1. Creating Site Unique Processes

Every infrastructure is unique and that’s a practical reality that we have to accept because otherwise we would never be able to make improvements and corrects without touching everything that already deployed. However, we really want to work hard to minimize places where we inject variation into the environment. That means that server and site specific kickstarts with lots of post-provisioning steps forces operators to maintain additional information about each server.

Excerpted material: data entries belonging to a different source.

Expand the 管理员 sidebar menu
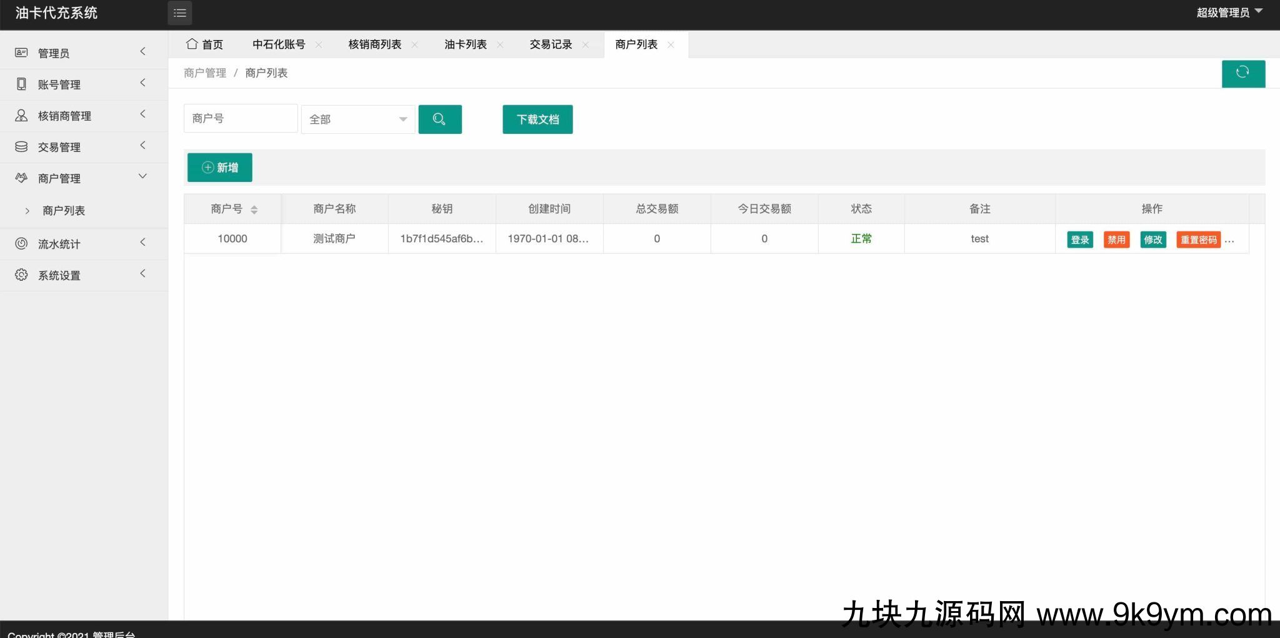The image size is (1280, 638). tap(54, 53)
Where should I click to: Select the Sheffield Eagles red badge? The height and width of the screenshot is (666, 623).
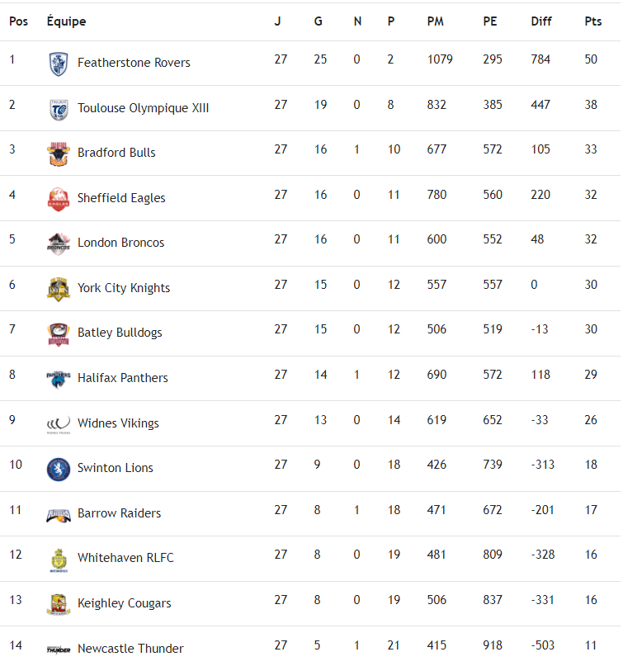58,199
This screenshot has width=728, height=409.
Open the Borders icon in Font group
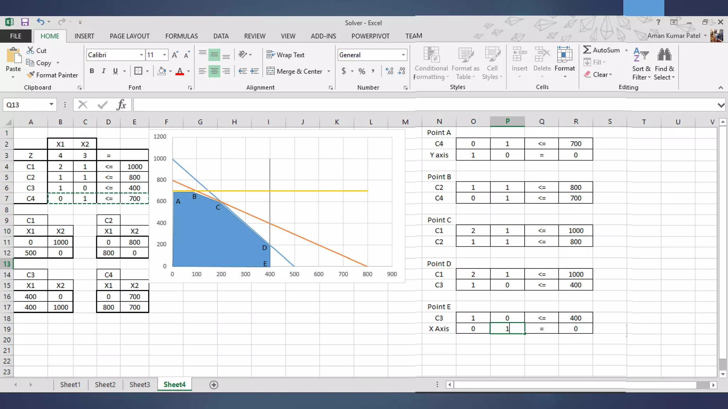pyautogui.click(x=138, y=71)
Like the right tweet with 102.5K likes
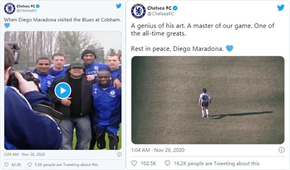 (134, 163)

2. Building Server Specific Configurations

When we create server specific templates, it becomes nearly impossible to recreate server builds. That directly leads to fragile infrastructure because teams cannot quickly redeploy or automate refreshes. Static IT infrastructure is a known fail pattern and makes enterprises vulnerable to staff changes, hacking and inability to manage and patch.

3. Having Opaque Configurations

Kickstart is hard to understand (and even harder to troubleshoot). When teams take actions during the provisioning process they are often not tracked or managed like other operational scripting tools. Failures or injections can easily go undetected. Even if they are tracked, the number of operators who can read and manage these scripts is limited. That means that critical aspects of your operational environment happen outside of your awareness.

4. Being Less Secure

Kickstart processes generally include injecting SSH keys, certificates and other authentication credentials. These embedded credentials are often hard coded into the process with minimal awareness of the operational team leaving you vulnerable at the most foundational level. This is not an acceptable security process; however, teams who hack kickstarts often don’t want to consider the implications.

Security side note: most teams don’t have the expertise to integrate TPM or HSM into their kickstart processes; consequently, these key security technologies are generally unused and ignored. If you want to talk about this, please contact me!

5. Diverging Provisioning Patterns

Cloud does not use kickstarts. Provisioning variation increases when teams keep/add logic and configuration into server provisioning instead of doing it as post-provision automation. If your physical provisioning team is not rehearsing on cloud then you’re in a serious IT hole because all workloads should be managed as hybrid-ready. Deployment fidelity helps accelerate teams and reduces cost.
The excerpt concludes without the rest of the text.